In digital, eBooks by Sainsbury’s was crowned E-book Retailer of the Year for its “varied and stimulating” e-book promotions both online and in stores, and its collaboration with publishers, while Faber & Faber scooped the prize for Digital Strategy of The Year for its sharp digital marketing, use of different models including apps and subscriptions, and its partnership work with Faber Shop, Faber factory and Drama Online.
In Academic, Bloomsbury scooped the top spot in the Academic, Educational and Professional Publisher of the Year category following its “strategic” recent acquisitions and Edward Elgar Publishing won for the second time in the Independent Academic, Educational & Professional Publisher of the Year category on the back of record sales and profit.

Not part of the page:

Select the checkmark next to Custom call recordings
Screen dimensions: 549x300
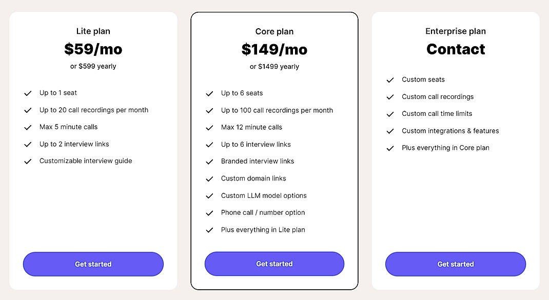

Orion’s Gone Girl claimed the Marketing Strategy of the Year prize, commended for its “hugely successful steering of word of mouth” for the biggest paperback fiction seller of the year. Meanwhile Headline’s Ben Willis scooped Publicity Campaign of the Year award for The Silent Wife, which the judges said stood out for its “energy and ingenuity”.
Library of the Year went to Midlothian, for its strong children’s service and “hugely impressive” programme of events among other virtues.
Meanwhile the proof-distribution platform giving publishers control in proof distribution and access to feedback NetGalley won the Supply Chain Innovation Award.
Blackwell’s Manchester Paul Thornton was awarded Manager of the Year after “transforming” sales, profits and morale of a flagging store.